Layo: Weirdly in my random refereeing brain, I really like refereeing teams that you may need to maintain discipline and at a greater pace from the start. I like refereeing those because that just shows you the level of control that you need in the game, the communication, the speed. It basically harnesses everything that you've learned and you’re able to demonstrate.
It's those teams refereeing or one on one for me if you've got to be able to control those kinds of teams in the first half and then just enjoy it in the second half or make sure that they're on the same kind of enjoyment level.
If I have any argy-bargy in the first half, I then sort of say, ‘Are we, friends, now’? I'd make a couple of, you know, complimentary comments and stuff just because it’s important to create a level of respect.

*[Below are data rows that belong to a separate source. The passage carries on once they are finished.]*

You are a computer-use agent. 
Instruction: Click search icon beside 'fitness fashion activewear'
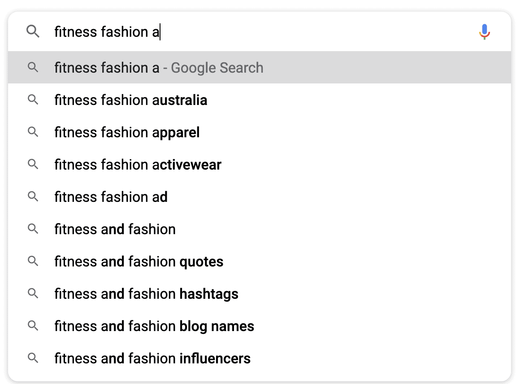[x=33, y=164]
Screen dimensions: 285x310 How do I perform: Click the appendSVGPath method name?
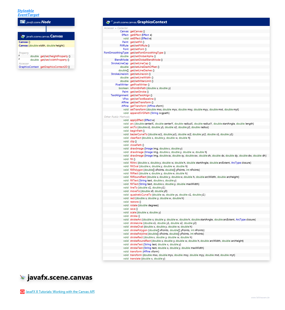[x=140, y=113]

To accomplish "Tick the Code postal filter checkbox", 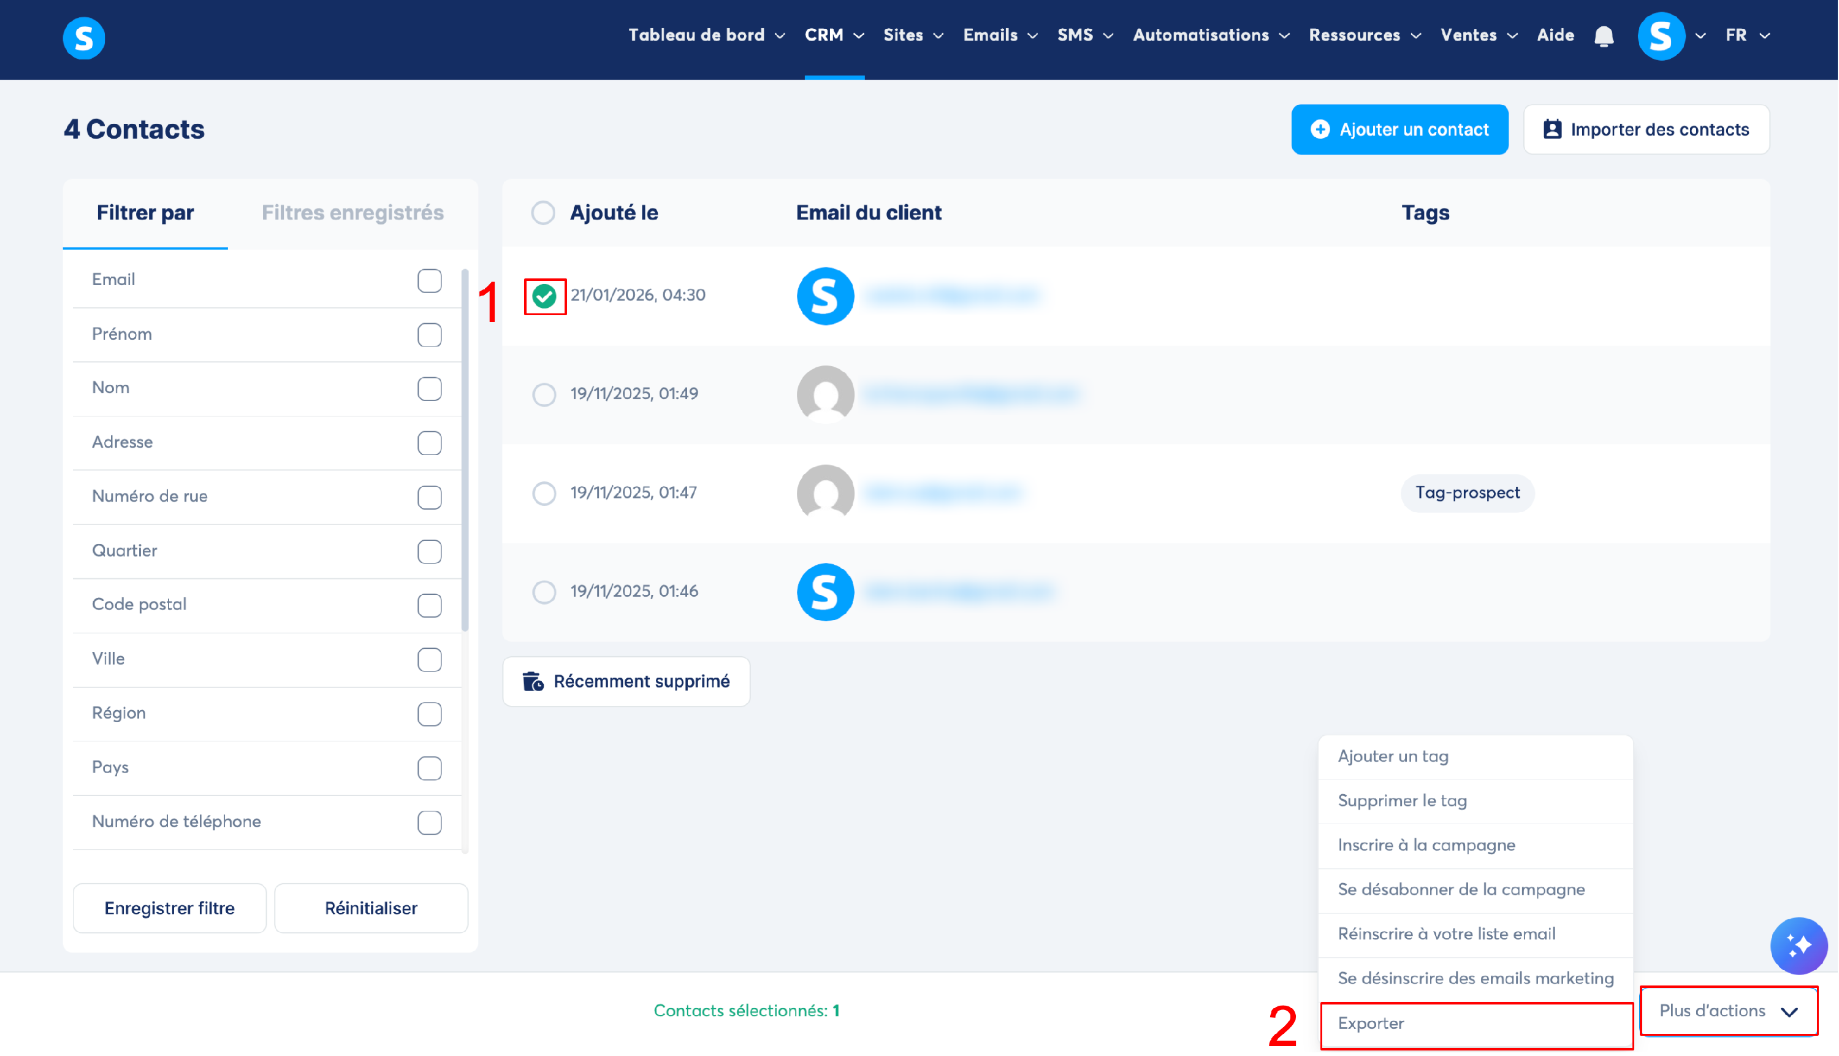I will 429,606.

I feel like I enjoy when they play, they remind me a lot of the teams in Australia in terms of their athleticism and their speed.
Tae: There's a common saying, I think and you mentioned it just there that it can be like a game of two halves. Does that resonate with Touch? Do you think that literally, the first half can be so much different in comparison to the second or vice versa?
Layo: When I was a junior referee, I would say yes, but as a kind of borderline senior referee, I would say no because of the fact that I think you have to set the scene within the first five minutes.
You have to get your cobwebs out. You have to get your positioning as a referee in the game. If you've got self-awareness of that in the first five minutes, then you should just be able to have a good game. I don't think it's a game of two halves because there's nothing worse when after the second half, you're not having that game awareness, not having that -reflection of what you can do to do better. And you're then having to then talk to teams and say, ‘Look, I've noticed this I've noticed that.
I've learned the more senior you get, the more it isn't about you, it's about the team. And it's about setting that scene within the first five minutes of the game that does help. They tend to put higher badge referees with lower badge referees because you have a leadership role. You've got to really set the scene within the first five minutes and not think about it as the two halves because, you know, it does make a difference.
Tae: Could you name a few skills which you think are really important for being a referee?
Layo: Effective positive communication is really important because that then transpires in your body language and also respect. I think it's important to have respect for the players, acknowledge when they've made a touch or haven't made a touch, and you have to have respect for the other referees as well. That's really important, for example in doing interchanges correctly or supporting each other.
I think enjoyment is really important, seeking to enjoy the game. Seek to not be hard on yourself if you're doing something wrong and get advice if you need to. I think that's definitely important because, you know, you can be full of nerves. When I ref games in the first couple of minutes, I'm nervous, but then I'm like, ‘Actually, I've got this I’m bossing it, I'm enjoying it and having smiles with the players’.
I'm a much different referee than I was four years ago in the sense that I know that I've got this and I know that I'm coming back with good intentions. Respect and I'm very, very big on my communication. I get positive feedback on that, so I see it as like a song and dance or ballet.
Tae: My final question is not really linked necessarily to Touch, but do you have a favourite sports quote?
Layo: Yes, I do, actually. I have a favourite sports quote which I learnt before a tournament recently for Tag Rugby. It was an international tag comp where
I represented my Nigerian heritage playing for the African-Caribbean, which is a part of the Panthers TRC. The night before the Saturday tournament I watched a documentary called ‘The Last Milestone’ which featured Eliud Kipchoge. He's an Ethiopian runner. He does marathon running and he was attempting to do a marathon under two hours. His quote was ‘No human is limited’. I harness that quote and we won the Cup, which was great. It was a very poignant quote that I will never forget.